Catatan Katadata, Telkomsel masuk ke Gojek secara bertahap sejak 2020. Tahap pertama, anak usaha Telkom ini menanamkan investasi US$ 150 juta. Tahap kedua pada 2021 penyertaan Telkomsel di Gojek bertambah hingga total menjadi US$ 450 juta. Ketika Telkomsel masuk, saat itu, nilai valuasi Gojek diperkirakan sudah di atas US$ 10 miliar.
Oleh sebab itu, dia menegaskan, masuknya Grup Telkom untuk menyuntik dana di Gojek tidak datang secara tiba-tiba, tapi bersamaan dengan masuknya sejumlah investor raksasa yang turut berpartisipasi dalam seri pendanaan Gojek.
"Telkomsel masuk Gojek, gak sendirian, karena setelahnya ada investor besar yang masuk [seperti], Abu Dhabi Investment Authority (ADIA) dan Temasek saat itu," tuturnya.
Ririek menegaskan, kebijakan Grup Telkom berinvestasi di GoTo, tidak hanya mempertimbangkan aspek capital gain atau loss, tetapi juga mempertimbangkan aspek yang lebih luas lagi, seperti sinergi dalam upaya membangun ekosistem digital nasional yang lebih besar, yang salah satunya melalui investasi di GoTo.

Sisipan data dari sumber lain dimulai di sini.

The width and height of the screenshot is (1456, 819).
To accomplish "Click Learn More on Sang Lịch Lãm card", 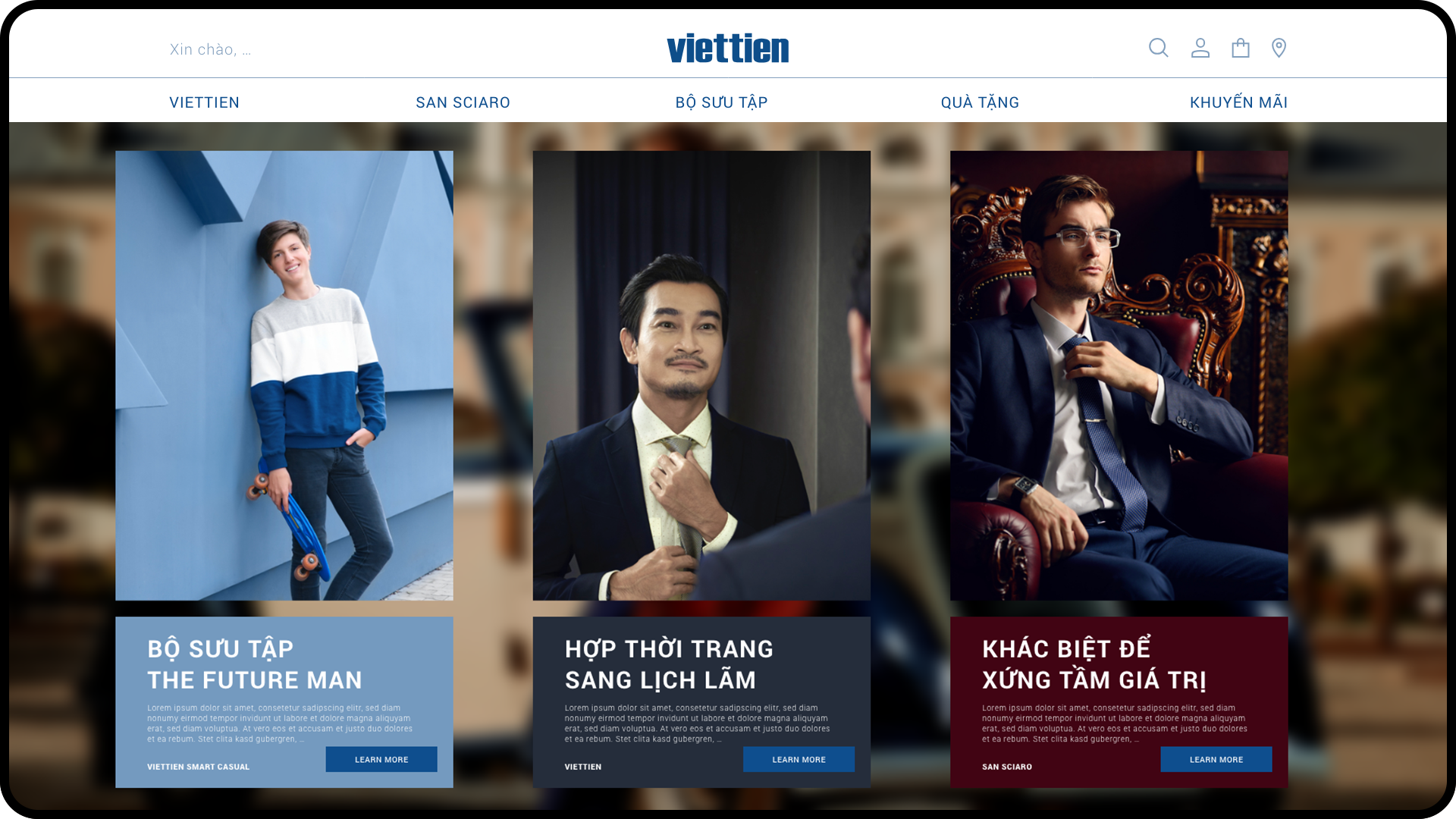I will point(799,759).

"Di GoTo itu kita tidak hanya invest, tapi ada beberapa potensi sinergi," kata Ririek.
Ririek menuturkan, dari salah satu contoh sinergi tersebut, Grup Telkom memperoleh pendapatan senilai Rp 473 miliar pada tahun 2021 dari pendapatan pelanggan baru mitra pengemudi Gojek melalui pembelian paket data Telkomsel untuk mitra.
Sebelum adanya sinergi, dari sebanyak 2,5 juta mitra pengemudi, setidaknya terdapat 40% yang belum menggunakan provider Telkomsel. Bahkan, Ririek meyakini potensi sinergi Grup Telkom dengan berinvestasi di GoTo nilainya lebih besar dari jumlah investasi perusahaan.

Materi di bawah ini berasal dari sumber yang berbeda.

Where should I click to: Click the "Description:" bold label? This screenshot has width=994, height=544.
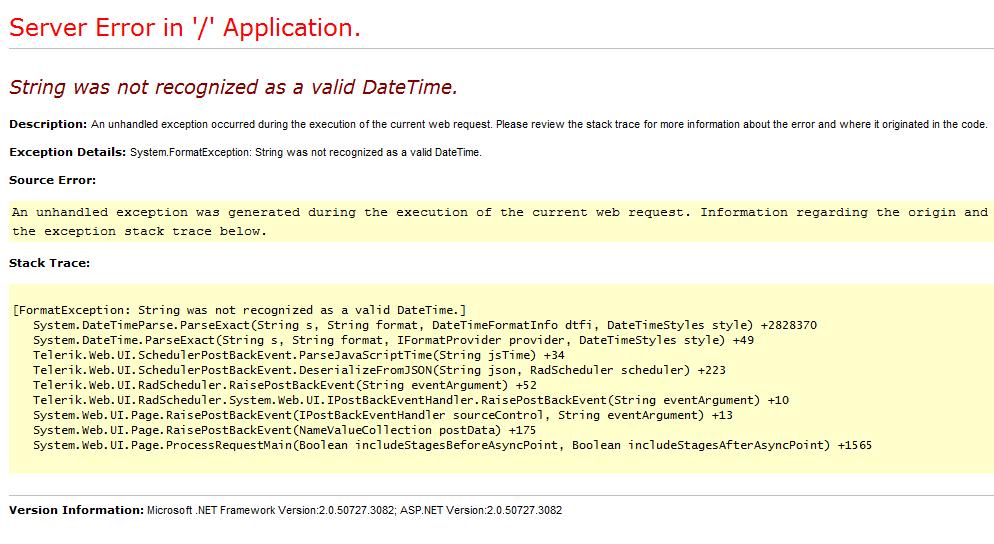(48, 124)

"Potensi sinergi value dengan GoTo justru lebih besar dari nilai yang sudah diinvestasikan Telkom Grup," tandasnya.
Selain itu, investasi Telkomsel di Gojek setelah merger dengan Tokopedia hingga menjadi GoTo, bertujuan untuk menjadi solusi digital yang lengkap dengan nilai sinergi value yang cukup tinggi.

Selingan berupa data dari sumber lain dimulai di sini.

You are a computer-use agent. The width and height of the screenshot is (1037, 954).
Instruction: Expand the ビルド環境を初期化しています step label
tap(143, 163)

Telkomsel memberikan solusi kepada pengemudi dan merchant Gojek untuk meningkatkan engagement melalui penggunaan layanan digital connectivity dan platform advertising Telkomsel, sehingga dengan adanya program sinergi ini, diharapkan akan tercipta nilai tambah (value creation) yang berkelanjutan bagi perusahaan.